Jenni Syed (Oct 30 2019 at 19:42):
Ok, so be ready to delve into "user auth" since you tied it up there by "user account is disabled"
Jenni Syed (Oct 30 2019 at 19:42):
We specifically and purposefully avoided requiring this in subscriptions today :)
Jenni Syed (Oct 30 2019 at 19:42):
because that is just... a mess
Gino Canessa (Oct 30 2019 at 19:42):
puts on fins and mask
Jenni Syed (Oct 30 2019 at 19:43):
There are so very many reasons the user can loose auth, and most of them aren't that the user isn't part of the system anymore :)
Gino Canessa (Oct 30 2019 at 19:43):
I agree that it's a mess. I don't think that we are trying to set out such concrete details here though. I am thinking on these as general security guidelines that need to be mentioned.
Jenni Syed (Oct 30 2019 at 19:44):
The reason I said patient: In our system, we tie a consumer authorization (not practitioner, since they aren't authorizing the app) to a set of patients that they saw and confirmed they wanted to grant the app access to
Jenni Syed (Oct 30 2019 at 19:45):
So even if I have access to my whole family, and the app uses "user" level scopes, the auth is locked down to who I had access to at the time of the auth request
Jenni Syed (Oct 30 2019 at 19:45):
Since that is all I saw and authorized at the time
Jenni Syed (Oct 30 2019 at 19:46):
Similarly, even if I have access to my whole family, the app may use "patient" level scopes, so I may choose myself or someone in my family specifically
Jenni Syed (Oct 30 2019 at 19:47):
IE: from an oauth scope perspective, that session for a consumer is locked down to some set of patient ids
Jenni Syed (Oct 30 2019 at 19:47):
So, I can have 5 people in my family. I could have 5+ different authorizations for that app to have access to different sets of patients on my behalf
Jenni Syed (Oct 30 2019 at 19:48):
(this likely depends on how the underlying resource and auth server behaves)
Jenni Syed (Oct 30 2019 at 19:48):
But that is just the auth viewable level
Jenni Syed (Oct 30 2019 at 19:48):
In realtime access, we put many other authorization checks into play
Jenni Syed (Oct 30 2019 at 19:49):
The easy ones: do you have access to this specific piece of data (either via scope or other privacy concerns)
Gino Canessa (Oct 30 2019 at 19:49):
That makes sense. My question would be, that during the course of adding subscription support, is it onerous to ask that a 'user' be checked at the time of the notification being sent (e.g., if the user was logging in now, would they be able to access that patient)? Or something like a check that runs once per hour (a delay in revocation would be expected in my mind) to disable a subscription, etc.?
Jenni Syed (Oct 30 2019 at 19:49):
But, at any time during the lifetime of that offline access session, someone can lose access for many reasons
Jenni Syed (Oct 30 2019 at 19:51):
1) revoked by the patient (actual action in the system),
2) minor aged out (no actual action in the system),
3) something happened to their account link (may have happened in the IDE and not in the local system)

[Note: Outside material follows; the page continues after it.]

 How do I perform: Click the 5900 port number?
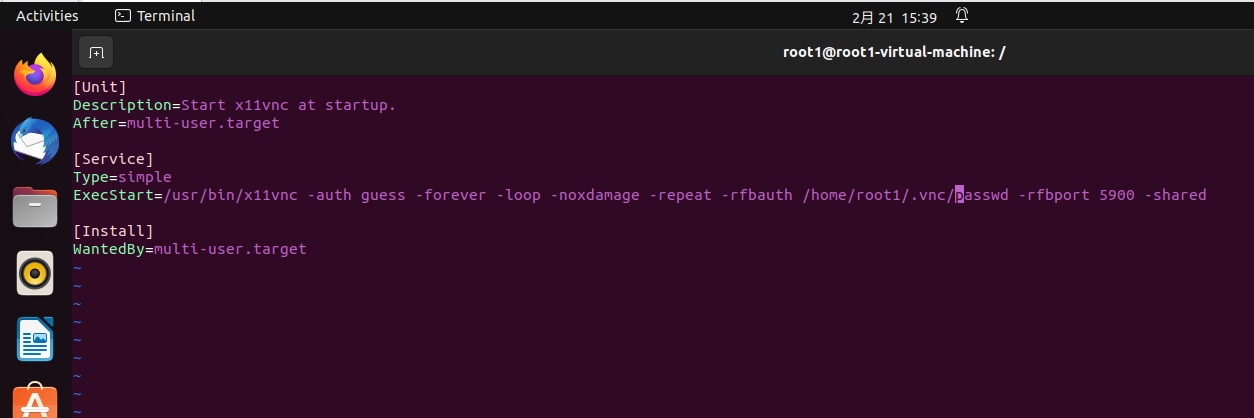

Jenni Syed (Oct 30 2019 at 19:52):
4) general system level privs were changed. IE: a specific facility is now marked as "psychiatric" - no direct action happened at the user config level
Jenni Syed (Oct 30 2019 at 19:53):
We've seen all of the above in prod with consumer access today
Jenni Syed (Oct 30 2019 at 19:53):
many times over
Jenni Syed (Oct 30 2019 at 19:53):
so they're not "rare"
Jenni Syed (Oct 30 2019 at 19:54):
And the "field" level data restrictions are even more difficult - you have partial access to a patients data. That can be resource level (all allergies) or instance level (some allergies) or even field level (reason for thing - eg: Diagnoses)
Jenni Syed (Oct 30 2019 at 19:56):
And all of our favorites: Patient merge and unmerge/combine and uncombine
Jenni Syed (Oct 30 2019 at 19:56):
All of these complexities are the main reason we have the no body or id only notification mechanisms today
Jenni Syed (Oct 30 2019 at 19:57):
(also the concern with the endpoint you're calling getting hijacked/losing their domain/MITM/etc, but the user viewing it was a huge driver)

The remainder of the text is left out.